[Input records]
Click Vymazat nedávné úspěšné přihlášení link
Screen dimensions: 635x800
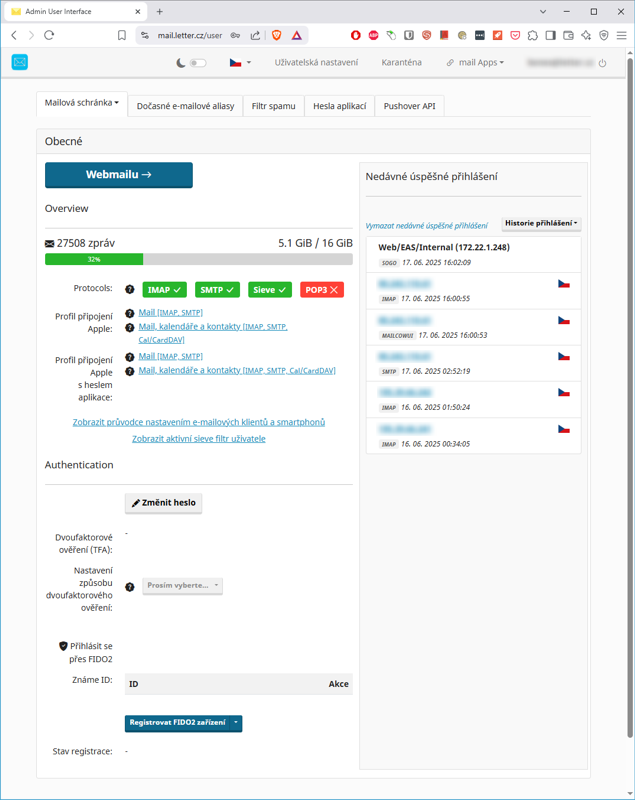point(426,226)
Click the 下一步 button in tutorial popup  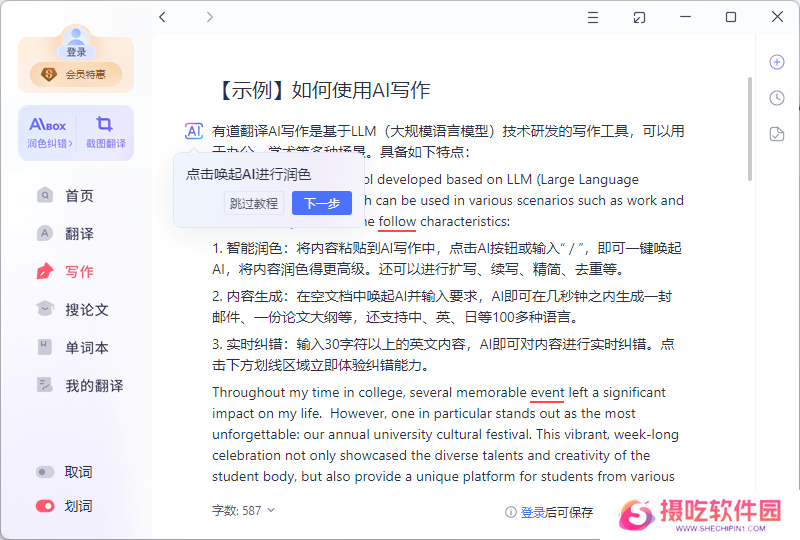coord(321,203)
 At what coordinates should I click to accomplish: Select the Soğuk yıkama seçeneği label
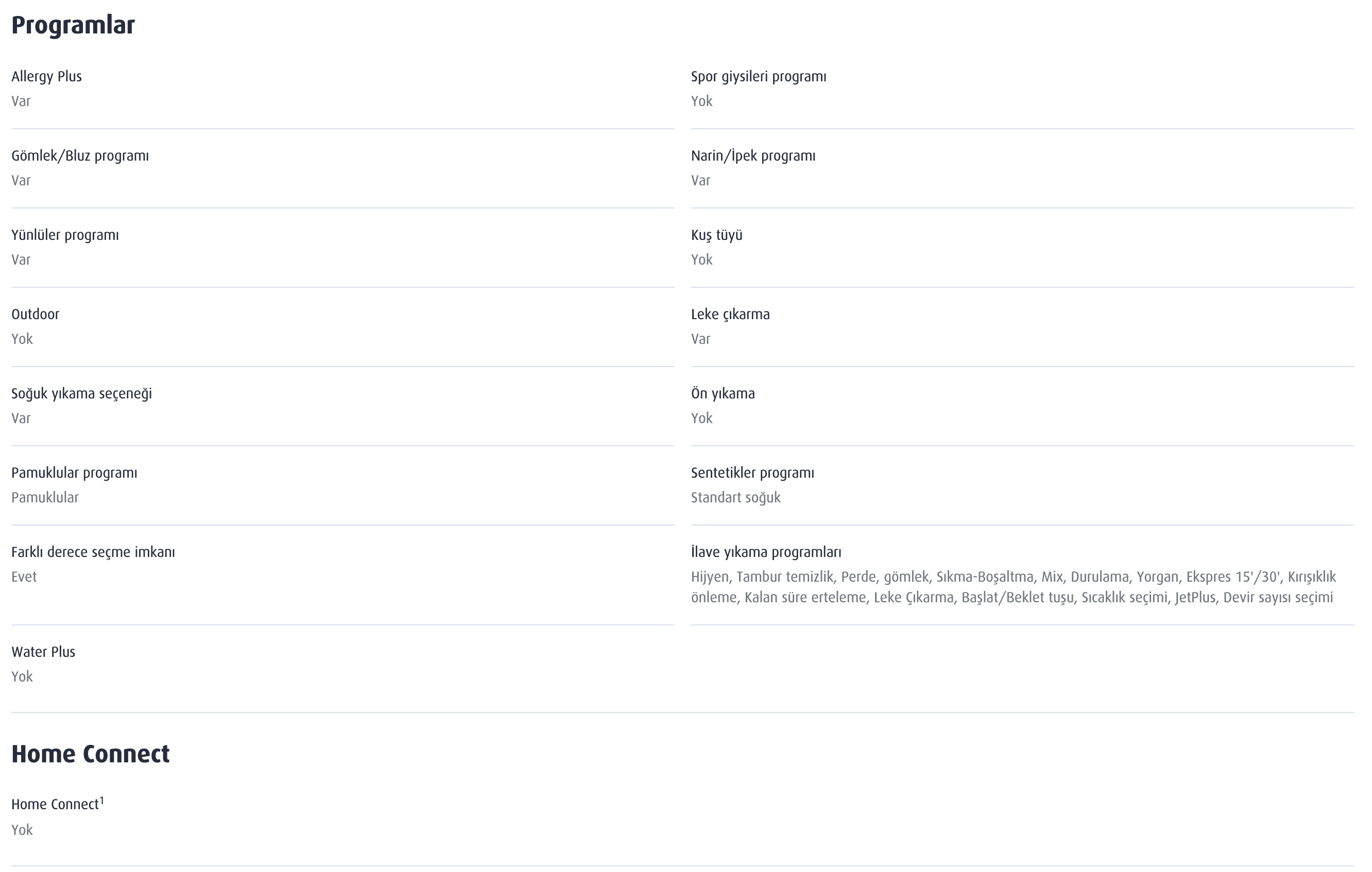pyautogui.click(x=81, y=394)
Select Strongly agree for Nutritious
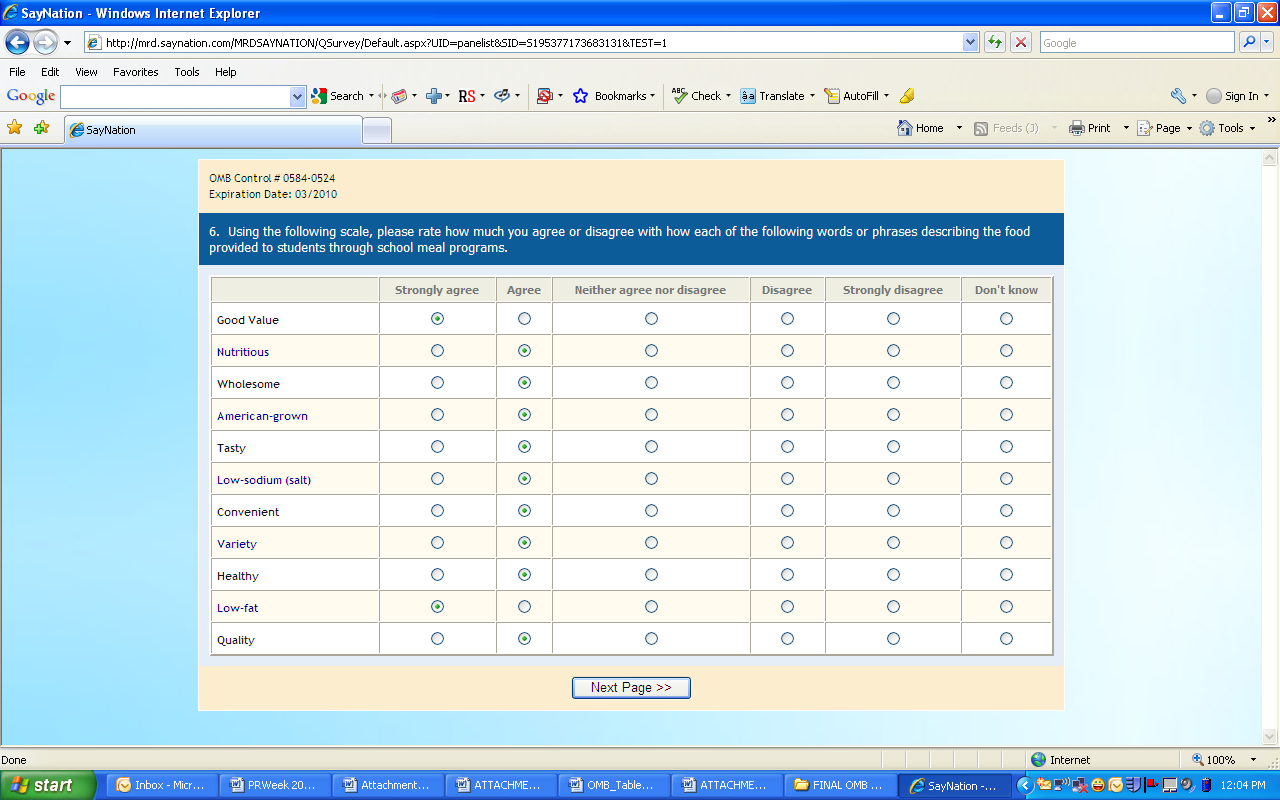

[Task description] Omit the pictures, then extract verbatim only those lines that fall between the line containing "At what coordinates" and the final line of the records above, both included.

[Your solution]
 At what coordinates should I click to accomplish: Select the Soğuk yıkama seçeneği label
pyautogui.click(x=81, y=394)
Select Strongly agree for Nutritious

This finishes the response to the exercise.